Già, è proprio vero? E nel suo caso, come si risponde?
«Io sono di Bacoli e ho vissuto la napoletanità con un senso di colpa, mi sembrava di usurpare un titolo cui non avevo diritto. Avere la patente di napoletanità può sembrare semplice, ma non lo è affatto».

Si devono osservare i comportamenti di cui sopra?
«Anche di più: bisogna fare il tifo per il Napoli, pregare San Gennaro, recitare a memoria la Livella, preferire il presepe all'albero di Natale, farsi vanto del Vesuvio e di Pulcinella, conoscere i numeri della Smorfia, sapere la differenza tra la mozzarella di Aversa e di Battipaglia, insomma, ci si deve attenere a una serie di regole esagerate, mentre sarebbe meglio liberarsi di questa prigione e respirare liberamente, uscire dalla gabbia degli stereotipi nella quale siamo noi stessi a rinchiuderci».
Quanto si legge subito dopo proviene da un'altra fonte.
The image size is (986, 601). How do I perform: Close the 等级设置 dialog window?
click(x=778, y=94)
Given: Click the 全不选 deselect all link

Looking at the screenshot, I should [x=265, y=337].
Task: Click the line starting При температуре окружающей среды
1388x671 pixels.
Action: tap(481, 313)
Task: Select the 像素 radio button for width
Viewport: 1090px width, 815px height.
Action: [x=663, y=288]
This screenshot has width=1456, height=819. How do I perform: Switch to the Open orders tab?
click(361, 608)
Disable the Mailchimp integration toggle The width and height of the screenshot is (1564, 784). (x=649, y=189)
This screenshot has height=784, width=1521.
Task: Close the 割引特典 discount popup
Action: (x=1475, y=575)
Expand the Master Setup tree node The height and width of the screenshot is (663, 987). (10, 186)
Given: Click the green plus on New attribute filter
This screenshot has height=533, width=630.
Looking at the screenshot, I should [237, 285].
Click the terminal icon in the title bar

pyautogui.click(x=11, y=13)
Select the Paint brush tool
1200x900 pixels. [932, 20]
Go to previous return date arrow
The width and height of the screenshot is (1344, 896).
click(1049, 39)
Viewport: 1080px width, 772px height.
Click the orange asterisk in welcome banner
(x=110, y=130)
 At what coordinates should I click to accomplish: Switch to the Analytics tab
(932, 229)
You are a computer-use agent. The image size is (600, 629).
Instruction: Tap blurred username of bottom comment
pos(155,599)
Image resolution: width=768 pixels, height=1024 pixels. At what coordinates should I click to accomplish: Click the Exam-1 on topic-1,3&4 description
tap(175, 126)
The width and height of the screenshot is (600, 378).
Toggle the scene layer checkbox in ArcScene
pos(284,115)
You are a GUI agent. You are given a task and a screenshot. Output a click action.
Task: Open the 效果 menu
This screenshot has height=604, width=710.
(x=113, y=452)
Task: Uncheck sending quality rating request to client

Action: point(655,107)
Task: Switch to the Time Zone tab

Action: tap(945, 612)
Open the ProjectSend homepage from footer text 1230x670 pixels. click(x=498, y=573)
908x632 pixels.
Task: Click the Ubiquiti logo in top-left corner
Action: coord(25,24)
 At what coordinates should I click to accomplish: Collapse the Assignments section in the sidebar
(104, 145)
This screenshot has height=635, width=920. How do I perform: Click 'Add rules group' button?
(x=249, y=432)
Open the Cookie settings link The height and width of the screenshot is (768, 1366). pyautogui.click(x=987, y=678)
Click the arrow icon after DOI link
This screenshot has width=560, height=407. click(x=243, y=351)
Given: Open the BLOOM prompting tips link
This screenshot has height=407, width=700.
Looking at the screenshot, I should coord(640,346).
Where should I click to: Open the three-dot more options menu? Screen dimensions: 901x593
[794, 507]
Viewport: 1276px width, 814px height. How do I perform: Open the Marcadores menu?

Nel libro li definisce «segni identitari, ma di una cultura dispotica e dogmatica», perché?
«Perché le consuetudini sono belle quando sono spontanee, non puoi sentirti obbligato a rispettarle. Se il caffè in tazza bollente mi ustiona la bocca, non lo prendo e finisce lì. Quando si comincia a precisare che un'identità geografica o culturale ci rende diversi, o migliori, rispetto agli altri, beh, questo non va bene».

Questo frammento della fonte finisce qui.